Stored data
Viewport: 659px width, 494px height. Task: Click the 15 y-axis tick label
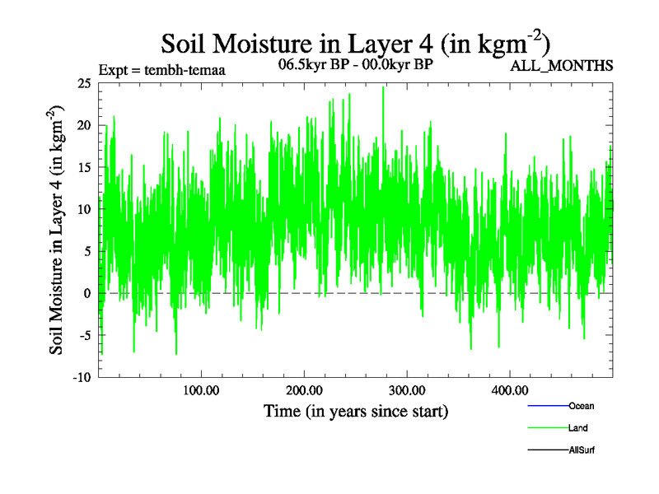pyautogui.click(x=82, y=167)
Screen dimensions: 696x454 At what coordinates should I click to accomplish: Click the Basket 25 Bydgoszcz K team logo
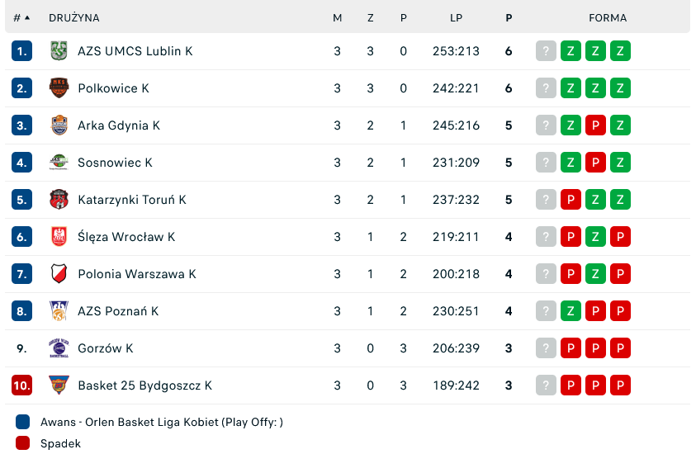point(59,385)
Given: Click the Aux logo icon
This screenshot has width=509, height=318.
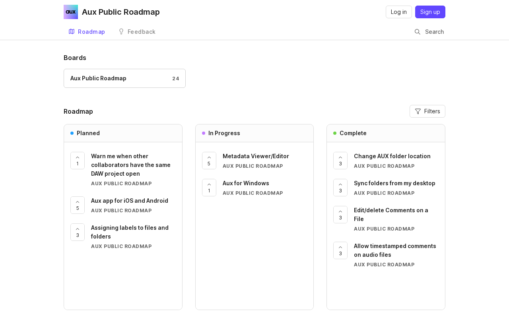Looking at the screenshot, I should [71, 12].
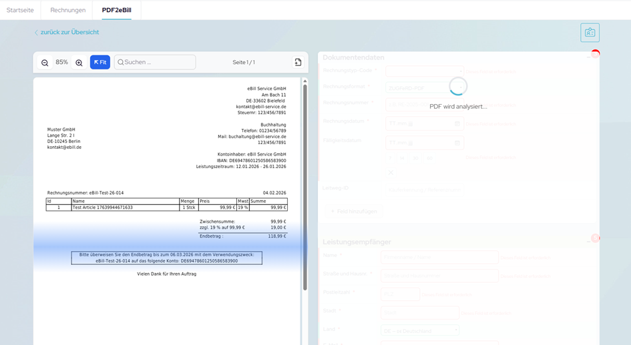Click the PDF upload file icon

[298, 62]
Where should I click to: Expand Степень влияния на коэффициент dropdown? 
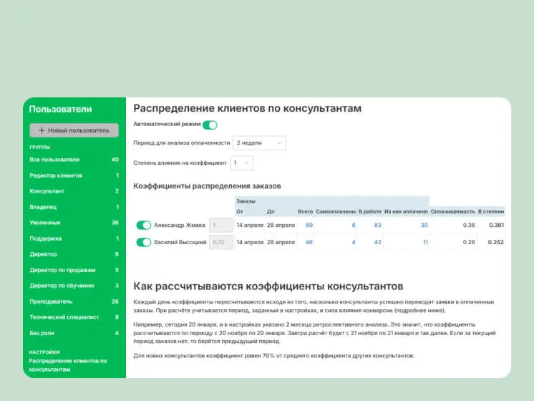pyautogui.click(x=242, y=163)
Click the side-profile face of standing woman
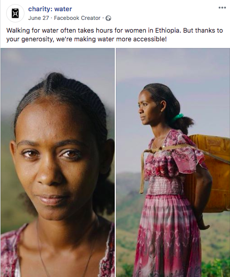 (147, 109)
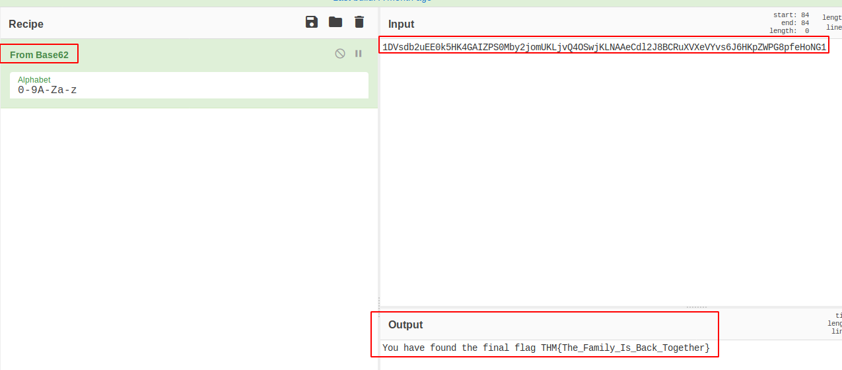
Task: Click the input start/end/length stats
Action: coord(790,23)
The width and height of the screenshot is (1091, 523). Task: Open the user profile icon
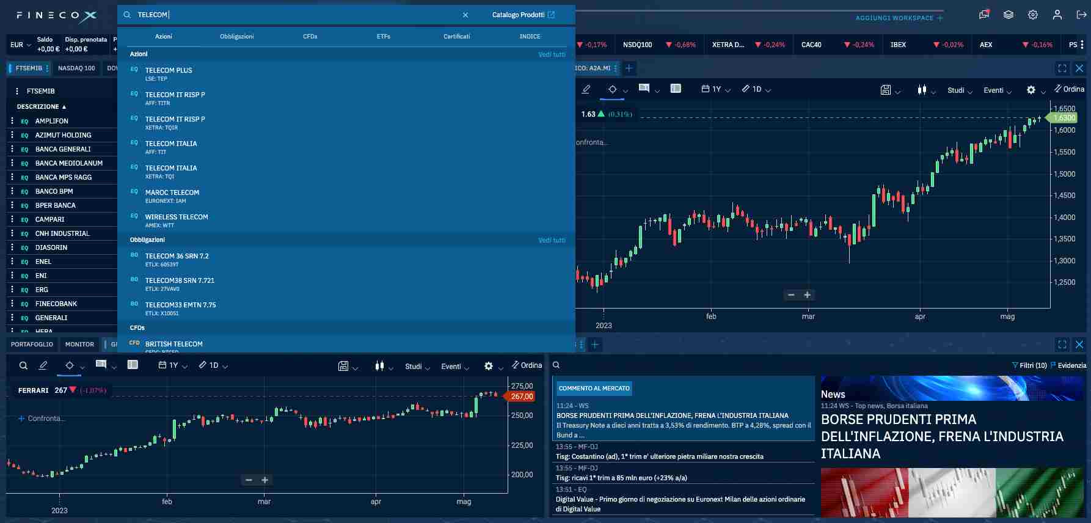point(1057,15)
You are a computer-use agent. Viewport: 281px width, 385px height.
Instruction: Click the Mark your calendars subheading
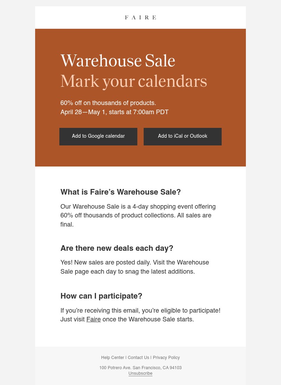coord(133,81)
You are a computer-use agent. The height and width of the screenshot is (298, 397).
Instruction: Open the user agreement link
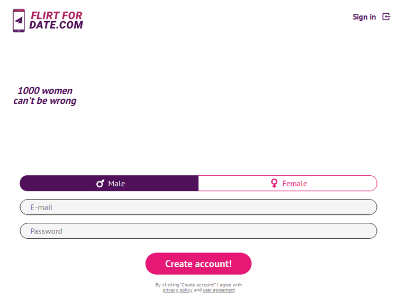(219, 290)
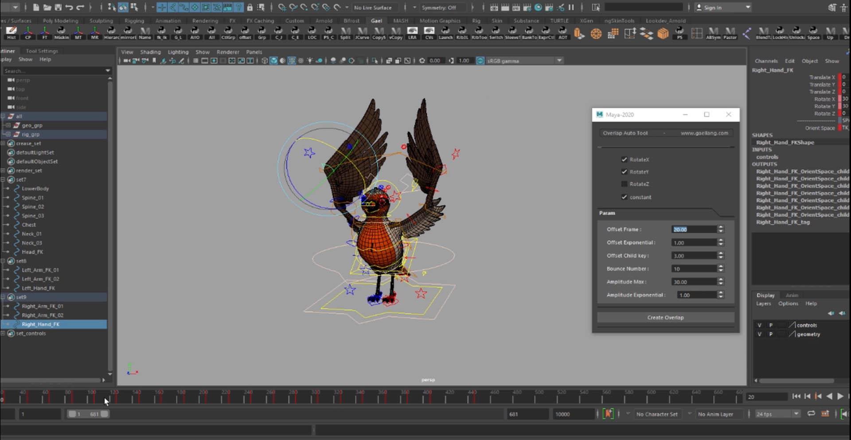The image size is (851, 440).
Task: Click the save scene icon
Action: point(58,8)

# AIM OF THE TASK
Return the records exactly. Don't carry the pictures over.

# EXERCISE ANSWER
Viewport: 659px width, 494px height. Task: Click the 15 y-axis tick label
pyautogui.click(x=82, y=167)
Screen dimensions: 696x454 At what coordinates should I click to accomplish: Click the Basket 25 Bydgoszcz K team logo
point(59,385)
Given: Click the Aux logo icon
This screenshot has width=509, height=318.
Looking at the screenshot, I should [71, 12].
Click the PDF upload file icon

[298, 62]
Where should I click to: Expand Степень влияния на коэффициент dropdown? 
pyautogui.click(x=242, y=163)
Click the side-profile face of standing woman
 (147, 109)
Task: Click the input start/end/length stats
Action: coord(790,23)
The width and height of the screenshot is (1091, 523). Task: Open the user profile icon
point(1057,15)
You are a computer-use agent. Viewport: 281px width, 385px height.
Instruction: Click the Mark your calendars subheading
coord(133,81)
You are a computer-use agent. The height and width of the screenshot is (298, 397).
Instruction: Open the user agreement link
(219, 290)
The image size is (851, 440).
Task: Click the save scene icon
Action: point(58,8)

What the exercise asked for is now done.